Construction was slated to begin in 2022, but now the EACOP website says it will begin this year. Financing remains uncertain, with at least 24 banks distancing themselves from the project, and only two banks – Stanbic Uganda, and the Industrial and Commercial Bank of China – still attached to the project. 

At Africa Climate Week in Nairobi – one of four regional climate weeks held in partnership with the United Nations Framework Convention on Climate Change ahead of COP28 – activists were unequivocal in their disapproval of the project. 

“EACOP needs to be stopped, and banks need to stop financing the destruction of our future,” Simon Kamara, Tanzania hub leader for the global activist group 10 Billion Strong, told Energy Monitor

“The project has already displaced thousands of people from their lands: Lands which communities depend on: to produce their food, to raise their income to send their children to school.

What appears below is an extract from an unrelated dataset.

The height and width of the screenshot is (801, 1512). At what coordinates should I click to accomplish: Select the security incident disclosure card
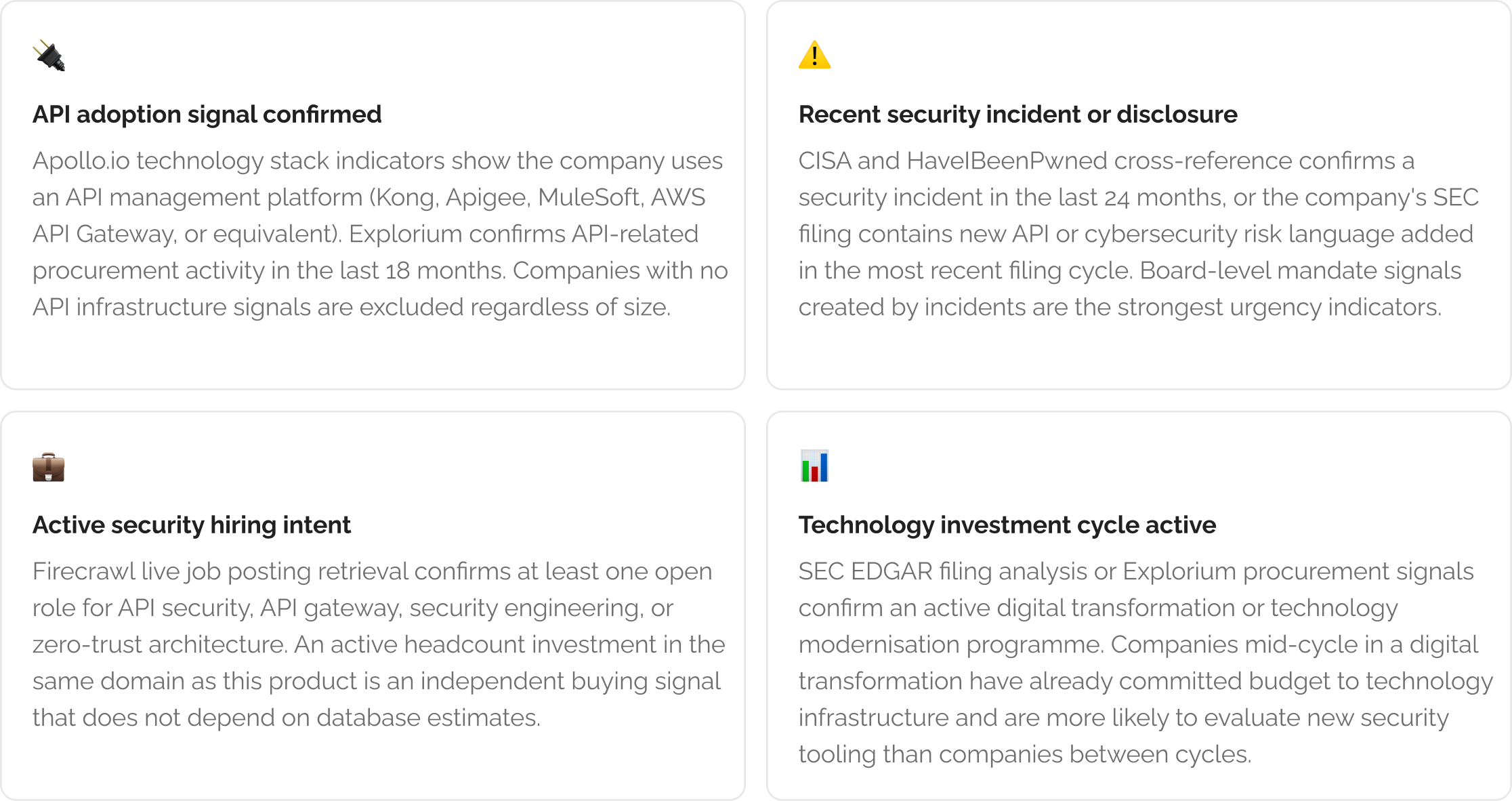click(x=1139, y=195)
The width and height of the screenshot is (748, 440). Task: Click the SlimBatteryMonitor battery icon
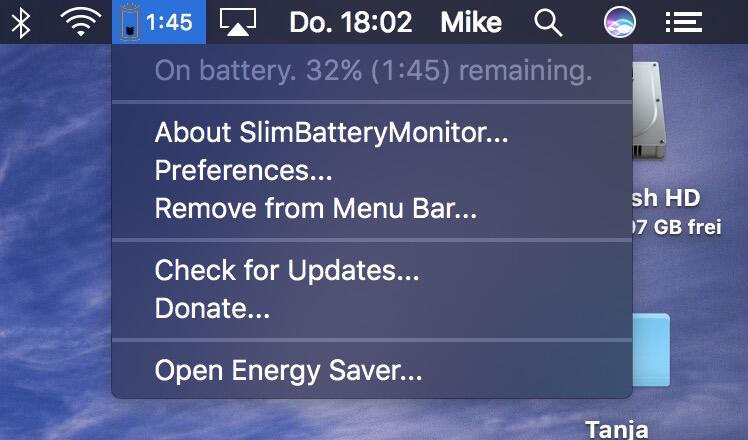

“And for what? A large majority of profits from the projects will go to the Global North. The Tanzanian government only has a 15% stake in the project.”

Hilda Nakabuye, from Fridays for Future-Uganda, added: “The International Energy Agency said in 2021 that in order to limit global warming to within the threshold of 1.5°C, no further fossil fuel expansion must take place.

“The Ugandan, Tanzanian and Congolese governments must heed calls to stop the expansion of fossil fuels in the African Great Lakes region.”